In re Constantine

The Surrogate.

By the last will and testament of the decedent, admitted to probate June 19, 1883, Andrew J. Constantine was appointed guardian of the persons and estates of the testatrix’s minor children until the petitioner herein should become of age; and at that time, he, by the terms of the will, was appointed the guardian of the persons and estates of such of the testatrix’s children as should then be minors, and during their minority. The petitioner attained majority on the 9th day of. December, 1884, and he now applies for letters of testamentary guardianship.

The application in this aspect is novel, and has never, so far as I am aware, received judicial determination. Section 2852 Code of Civ. Pro., provides: Where a will containing the appointment of a guardian, is admitted to probate, the person appointed guardian must, within thirty days thereafter, qualify, as prescribed in section two thousand five hundred and ninety-four of this act; otherwise he is deemed to have renounced the appointment. But the Surrogate may extend the time so to qualify, upon good cause shown, for not more than three months.....”

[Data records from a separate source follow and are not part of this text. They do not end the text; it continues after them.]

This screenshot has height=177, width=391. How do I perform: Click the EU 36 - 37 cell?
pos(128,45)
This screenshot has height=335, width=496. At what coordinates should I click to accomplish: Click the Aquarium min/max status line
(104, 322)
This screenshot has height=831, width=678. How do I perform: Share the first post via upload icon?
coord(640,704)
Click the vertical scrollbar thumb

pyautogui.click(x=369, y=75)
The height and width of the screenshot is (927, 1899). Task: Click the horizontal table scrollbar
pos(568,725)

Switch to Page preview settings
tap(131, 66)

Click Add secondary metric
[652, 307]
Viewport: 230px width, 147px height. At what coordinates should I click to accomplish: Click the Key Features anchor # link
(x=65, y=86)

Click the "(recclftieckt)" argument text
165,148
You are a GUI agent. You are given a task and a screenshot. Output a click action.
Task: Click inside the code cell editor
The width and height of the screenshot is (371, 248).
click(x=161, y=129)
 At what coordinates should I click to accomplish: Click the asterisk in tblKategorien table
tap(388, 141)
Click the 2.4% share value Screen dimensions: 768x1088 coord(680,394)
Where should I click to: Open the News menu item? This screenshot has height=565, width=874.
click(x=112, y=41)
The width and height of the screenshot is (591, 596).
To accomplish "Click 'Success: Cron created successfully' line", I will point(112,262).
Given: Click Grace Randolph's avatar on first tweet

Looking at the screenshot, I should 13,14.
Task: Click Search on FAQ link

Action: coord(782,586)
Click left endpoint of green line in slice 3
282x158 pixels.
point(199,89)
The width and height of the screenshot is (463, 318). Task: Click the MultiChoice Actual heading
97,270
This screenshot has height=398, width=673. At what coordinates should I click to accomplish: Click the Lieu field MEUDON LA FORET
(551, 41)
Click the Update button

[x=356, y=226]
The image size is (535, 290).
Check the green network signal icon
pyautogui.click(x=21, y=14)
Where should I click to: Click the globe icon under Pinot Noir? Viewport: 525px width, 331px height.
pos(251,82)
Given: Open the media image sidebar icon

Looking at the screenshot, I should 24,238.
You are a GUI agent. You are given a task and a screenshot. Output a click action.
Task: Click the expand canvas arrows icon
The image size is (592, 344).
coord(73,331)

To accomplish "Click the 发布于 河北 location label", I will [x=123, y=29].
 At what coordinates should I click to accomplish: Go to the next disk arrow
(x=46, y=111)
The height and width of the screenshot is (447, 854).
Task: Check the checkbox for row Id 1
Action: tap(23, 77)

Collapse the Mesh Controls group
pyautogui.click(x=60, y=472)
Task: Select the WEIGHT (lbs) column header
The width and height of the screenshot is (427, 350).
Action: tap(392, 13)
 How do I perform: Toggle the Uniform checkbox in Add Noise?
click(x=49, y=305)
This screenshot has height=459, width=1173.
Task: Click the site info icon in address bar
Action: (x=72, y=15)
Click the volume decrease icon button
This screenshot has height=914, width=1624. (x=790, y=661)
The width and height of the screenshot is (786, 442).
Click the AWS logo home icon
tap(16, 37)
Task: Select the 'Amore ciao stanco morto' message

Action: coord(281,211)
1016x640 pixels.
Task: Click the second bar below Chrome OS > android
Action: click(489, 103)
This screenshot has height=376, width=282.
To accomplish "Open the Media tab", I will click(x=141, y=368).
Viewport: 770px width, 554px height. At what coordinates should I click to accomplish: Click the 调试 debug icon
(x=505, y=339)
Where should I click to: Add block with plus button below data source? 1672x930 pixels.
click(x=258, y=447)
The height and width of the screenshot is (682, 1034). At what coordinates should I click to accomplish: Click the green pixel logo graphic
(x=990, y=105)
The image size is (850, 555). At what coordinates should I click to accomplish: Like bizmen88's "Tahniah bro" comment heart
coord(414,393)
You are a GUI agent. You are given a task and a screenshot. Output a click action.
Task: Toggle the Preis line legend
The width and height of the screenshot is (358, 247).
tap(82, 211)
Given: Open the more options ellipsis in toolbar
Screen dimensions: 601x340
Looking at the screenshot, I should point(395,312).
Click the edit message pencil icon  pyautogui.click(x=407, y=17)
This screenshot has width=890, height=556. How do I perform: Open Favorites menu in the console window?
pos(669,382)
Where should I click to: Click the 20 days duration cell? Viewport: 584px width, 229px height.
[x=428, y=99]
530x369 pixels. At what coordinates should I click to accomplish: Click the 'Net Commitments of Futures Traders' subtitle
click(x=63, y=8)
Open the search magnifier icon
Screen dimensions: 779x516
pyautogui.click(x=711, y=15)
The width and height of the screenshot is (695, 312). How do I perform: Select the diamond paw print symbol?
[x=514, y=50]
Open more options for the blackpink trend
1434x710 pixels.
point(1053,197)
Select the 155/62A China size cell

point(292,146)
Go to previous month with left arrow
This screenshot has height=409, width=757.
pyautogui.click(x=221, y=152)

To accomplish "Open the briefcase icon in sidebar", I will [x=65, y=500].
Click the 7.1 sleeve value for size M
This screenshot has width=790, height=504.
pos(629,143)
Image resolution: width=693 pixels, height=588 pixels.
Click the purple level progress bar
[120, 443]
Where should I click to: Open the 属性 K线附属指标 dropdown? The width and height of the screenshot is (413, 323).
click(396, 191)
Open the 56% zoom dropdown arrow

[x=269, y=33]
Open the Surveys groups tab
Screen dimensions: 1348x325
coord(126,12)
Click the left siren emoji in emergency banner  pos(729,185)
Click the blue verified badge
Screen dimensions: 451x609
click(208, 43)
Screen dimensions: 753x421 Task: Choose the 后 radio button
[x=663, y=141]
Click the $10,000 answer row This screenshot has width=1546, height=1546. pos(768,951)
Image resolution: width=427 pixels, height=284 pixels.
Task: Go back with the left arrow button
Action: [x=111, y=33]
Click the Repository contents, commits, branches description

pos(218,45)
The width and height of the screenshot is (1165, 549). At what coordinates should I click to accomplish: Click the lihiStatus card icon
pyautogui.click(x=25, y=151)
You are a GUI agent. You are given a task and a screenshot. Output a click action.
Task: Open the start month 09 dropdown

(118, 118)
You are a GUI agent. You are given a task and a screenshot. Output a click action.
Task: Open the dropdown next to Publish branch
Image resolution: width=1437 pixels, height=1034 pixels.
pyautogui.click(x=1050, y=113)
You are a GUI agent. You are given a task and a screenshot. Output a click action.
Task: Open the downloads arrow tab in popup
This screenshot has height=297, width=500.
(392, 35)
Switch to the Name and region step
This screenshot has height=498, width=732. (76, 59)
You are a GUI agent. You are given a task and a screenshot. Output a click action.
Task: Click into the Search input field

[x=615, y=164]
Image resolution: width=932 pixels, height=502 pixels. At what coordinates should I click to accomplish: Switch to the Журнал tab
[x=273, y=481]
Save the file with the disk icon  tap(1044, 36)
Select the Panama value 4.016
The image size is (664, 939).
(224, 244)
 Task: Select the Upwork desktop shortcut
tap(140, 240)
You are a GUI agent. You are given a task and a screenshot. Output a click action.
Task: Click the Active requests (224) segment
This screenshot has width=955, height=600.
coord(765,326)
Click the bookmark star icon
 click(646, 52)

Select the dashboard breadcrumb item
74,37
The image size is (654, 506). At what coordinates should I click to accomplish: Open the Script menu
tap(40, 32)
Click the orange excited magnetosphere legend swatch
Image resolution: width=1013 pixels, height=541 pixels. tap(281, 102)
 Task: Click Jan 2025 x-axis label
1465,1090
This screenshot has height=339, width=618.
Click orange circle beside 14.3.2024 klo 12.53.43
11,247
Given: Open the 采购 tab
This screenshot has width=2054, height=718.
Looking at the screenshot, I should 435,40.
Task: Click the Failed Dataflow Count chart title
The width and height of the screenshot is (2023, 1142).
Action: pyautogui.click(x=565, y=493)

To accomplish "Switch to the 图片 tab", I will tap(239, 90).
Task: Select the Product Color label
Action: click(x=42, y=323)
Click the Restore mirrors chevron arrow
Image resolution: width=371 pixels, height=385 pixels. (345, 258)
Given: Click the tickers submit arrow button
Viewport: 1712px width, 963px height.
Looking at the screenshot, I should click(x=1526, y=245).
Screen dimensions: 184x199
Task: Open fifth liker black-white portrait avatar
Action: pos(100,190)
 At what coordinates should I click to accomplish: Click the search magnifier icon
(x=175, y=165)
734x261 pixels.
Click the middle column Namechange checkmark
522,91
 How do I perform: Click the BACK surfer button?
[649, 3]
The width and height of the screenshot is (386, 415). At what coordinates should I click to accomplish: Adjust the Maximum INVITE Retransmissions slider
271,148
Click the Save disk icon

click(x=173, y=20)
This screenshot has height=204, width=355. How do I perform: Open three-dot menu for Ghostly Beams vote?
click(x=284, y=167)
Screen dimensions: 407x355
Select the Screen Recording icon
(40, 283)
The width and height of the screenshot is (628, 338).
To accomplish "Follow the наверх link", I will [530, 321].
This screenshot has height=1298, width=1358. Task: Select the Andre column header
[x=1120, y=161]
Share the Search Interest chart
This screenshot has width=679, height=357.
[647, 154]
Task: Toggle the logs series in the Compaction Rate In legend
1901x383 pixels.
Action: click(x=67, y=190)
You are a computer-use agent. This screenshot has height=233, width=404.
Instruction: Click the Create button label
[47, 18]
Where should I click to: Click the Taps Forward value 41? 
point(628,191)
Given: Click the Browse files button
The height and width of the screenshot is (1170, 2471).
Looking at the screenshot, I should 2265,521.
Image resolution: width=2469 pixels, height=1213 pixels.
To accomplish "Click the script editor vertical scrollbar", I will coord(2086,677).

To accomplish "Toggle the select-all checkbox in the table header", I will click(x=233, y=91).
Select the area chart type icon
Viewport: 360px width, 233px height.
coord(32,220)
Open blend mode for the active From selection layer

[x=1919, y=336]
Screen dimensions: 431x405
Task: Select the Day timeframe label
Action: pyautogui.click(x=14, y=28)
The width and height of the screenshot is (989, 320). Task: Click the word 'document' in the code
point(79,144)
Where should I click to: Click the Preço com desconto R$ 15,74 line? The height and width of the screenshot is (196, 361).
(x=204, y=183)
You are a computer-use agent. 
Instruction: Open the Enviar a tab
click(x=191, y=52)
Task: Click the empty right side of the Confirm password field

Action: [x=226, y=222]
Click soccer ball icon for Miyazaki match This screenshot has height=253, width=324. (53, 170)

My construction of this section is that the clause Where a will containing the appointment of a guardian is admitted to probate, the person appointed guardian must within thirty days thereafter, qualify,” etc., not only was intended to apply to the case where *3a testamentary guardian could qualify under the terms of the will within thirty days, or three months, after the probate thereof, but also applies to the case where the appointment of a guardian is to take effect upon the happening of any contingency; and, in the latter instance, unless he qualifies within thirty days or three months from the date of the happening of the contingency, he is deemed to have renounced the appointment. In the matter under consideration, the contingency happened when the applicant herein attained majority, namely, on the 9th day of December, 1884, which was more than a year after the will was admitted to probate. The applicant, although he has not applied within the time specified in section 2852, nevertheless claims that the court should award him letters of guardianship under the will. The argument which he has made in support of the interpretation which he insists justifies his claim is a very plausible one. The construction, however, which Surrogate Calvin has put upon the section mentioned in his decision in the Matter of the Estate of Lambrecht, N. Y. Daily Register, 23 April, 1881, accords more with the seeming intention of the section, and the interests and security of infants, and should be followed. He held that a failure to qualify within the time prescribed by the section involved the loss of all right under the will to letters of testamentary guardianship. The petitioner having similarly failed to qualify in the present case, his application is denied.

Note. The rule was otherwise as to wills proved before September 1, 1880, Geoghegan v. Foley, 5 Redf. 501.